Source:
[Begin]

Earlier this year, Sarasin sold a
subsidiary, Sarasin Colombo Gestioni Patrimoniali, back to its
Italian founders. Regulatory changes prompted Sarasin to change its
strategy with respect to Italian clients, a spokesman
explained.
Apart from the offshore clampdown,
what has hurt banks in the Italian-speaking Ticinio region is the
success of a series of tax amnesties by Italy, aimed at luring
flight money back home. The last amnesty, concluded in April last
year, led to the declaration of €97bn ($133bn) abroad – much of it
in Switzerland – and the repatriation of €39bn.
Regulation and costs stress
small players
The historic
business model of many banks – centred on tax arbitrage and the
murky offshore management of client funds – no longer has a strong
appeal after the intense pressure on Switzerland to join in the
international effort against evasion, say experts.
In addition, there is the tougher
competitive environment in Switzerland for client business, plus
the increased overheads coming from greater regulation both from
Swiss and global authorities.
“There will be further market
consolidation in Switzerland,” says Andreas Toggwyler, partner of
KPMG in Geneva. A number of banks are finding it too expensive to
remain independent because of margin requirements, regulatory
changes and back office system upgrades, he says.
“To absorb that as a small private
bank is not always easy,” he points out.

[End]

Direction 1: Print the part of the passage on Swiss private banks from "Apart from the" up to and including "evasion, say experts.".
The passage and the listing have nothing to do with each other.

Screenshot and document pointing listing
[Begin]

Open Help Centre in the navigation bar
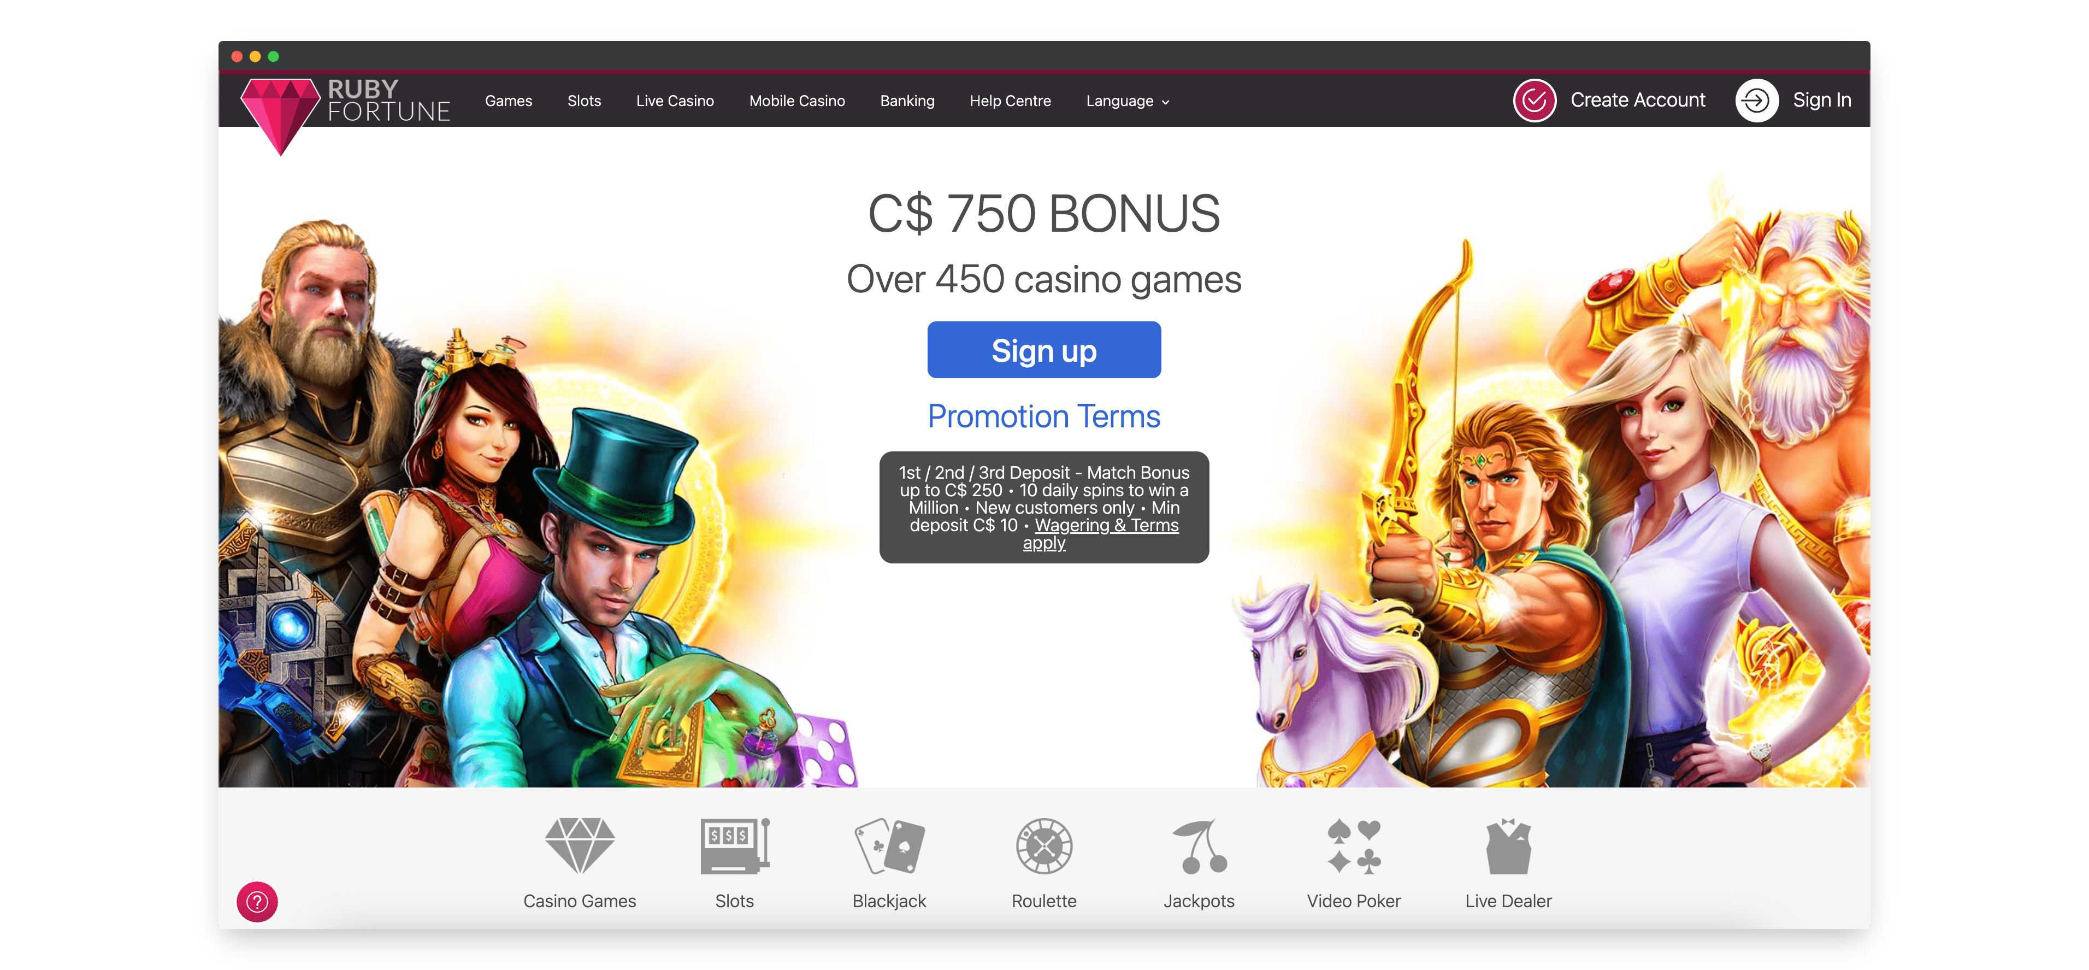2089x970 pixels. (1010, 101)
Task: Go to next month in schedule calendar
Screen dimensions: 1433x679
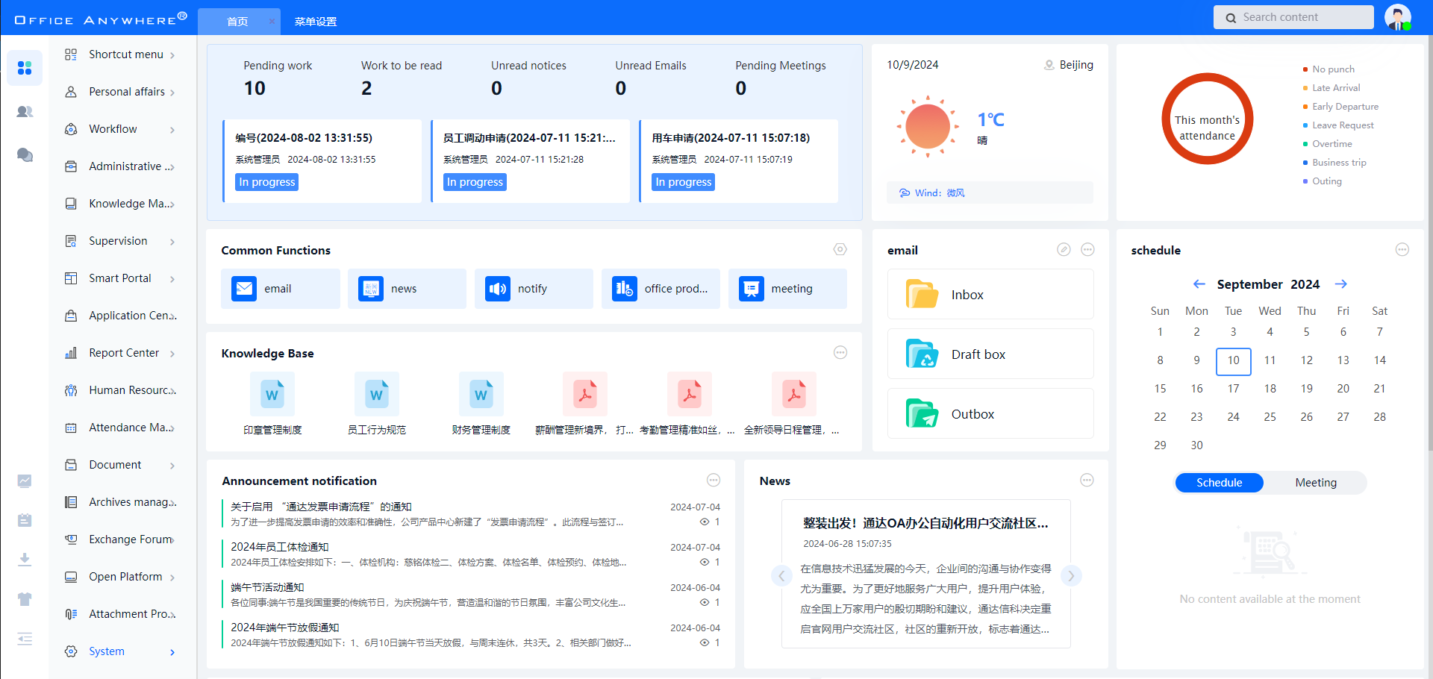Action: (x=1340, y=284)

[End]

Direction 2: In the listing, edit the lines from the line with "Task: Go to next month in schedule calendar" through the end of the listing so that "next month" becomes "previous month", with nothing else changed. Give only those lines, and leave the pictures out.

Answer 1:
Apart from the offshore clampdown,
what has hurt banks in the Italian-speaking Ticinio region is the
success of a series of tax amnesties by Italy, aimed at luring
flight money back home. The last amnesty, concluded in April last
year, led to the declaration of €97bn ($133bn) abroad – much of it
in Switzerland – and the repatriation of €39bn.
Regulation and costs stress
small players
The historic
business model of many banks – centred on tax arbitrage and the
murky offshore management of client funds – no longer has a strong
appeal after the intense pressure on Switzerland to join in the
international effort against evasion, say experts.

Answer 2:
Task: Go to previous month in schedule calendar
Screen dimensions: 1433x679
Action: (x=1340, y=284)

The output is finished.